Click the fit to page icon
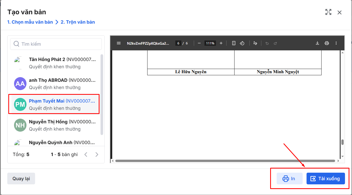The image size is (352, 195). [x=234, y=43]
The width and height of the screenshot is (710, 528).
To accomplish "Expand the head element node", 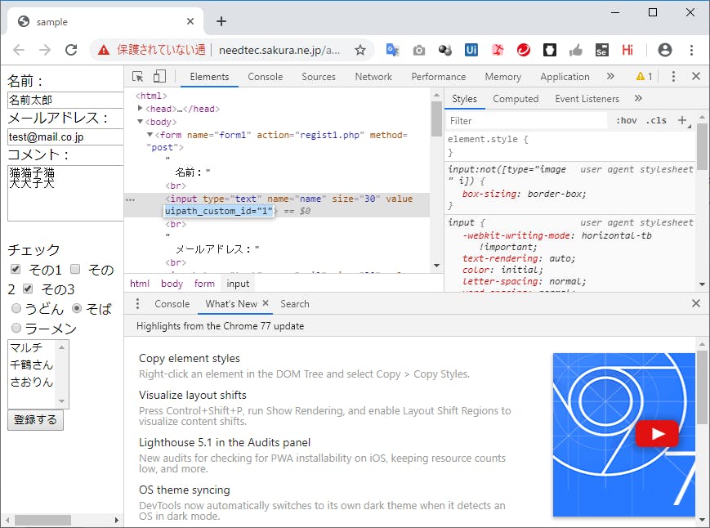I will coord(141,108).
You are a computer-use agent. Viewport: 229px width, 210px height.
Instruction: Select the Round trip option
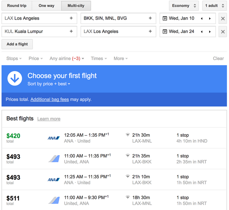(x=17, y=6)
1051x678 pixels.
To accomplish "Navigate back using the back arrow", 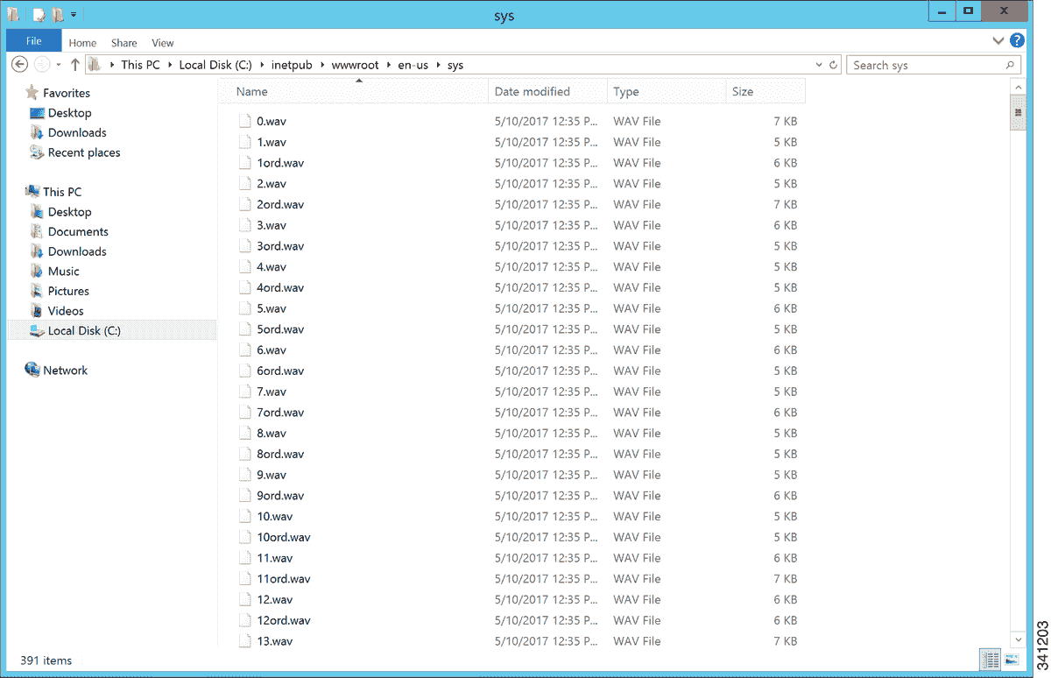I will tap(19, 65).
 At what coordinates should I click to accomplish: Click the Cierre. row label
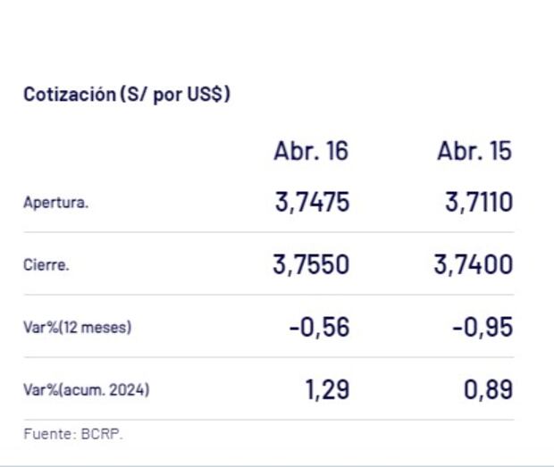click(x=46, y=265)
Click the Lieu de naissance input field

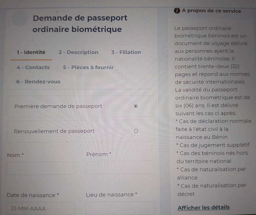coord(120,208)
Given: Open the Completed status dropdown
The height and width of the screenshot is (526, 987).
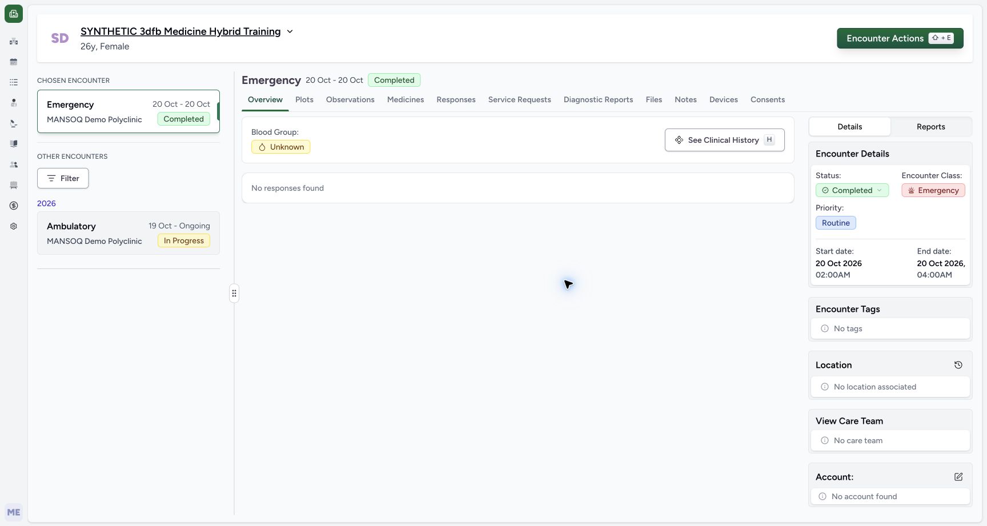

(Problem): Write out exactly the lines from the line that contains "At what coordinates" through the end of the material, including both ends. No pictures belong in the copy.

(Output):
 At what coordinates should I click to accomplish: Click the Cierre. row label
click(x=46, y=265)
Click the Lieu de naissance input field

coord(120,208)
Given: Open the Completed status dropdown
The height and width of the screenshot is (526, 987).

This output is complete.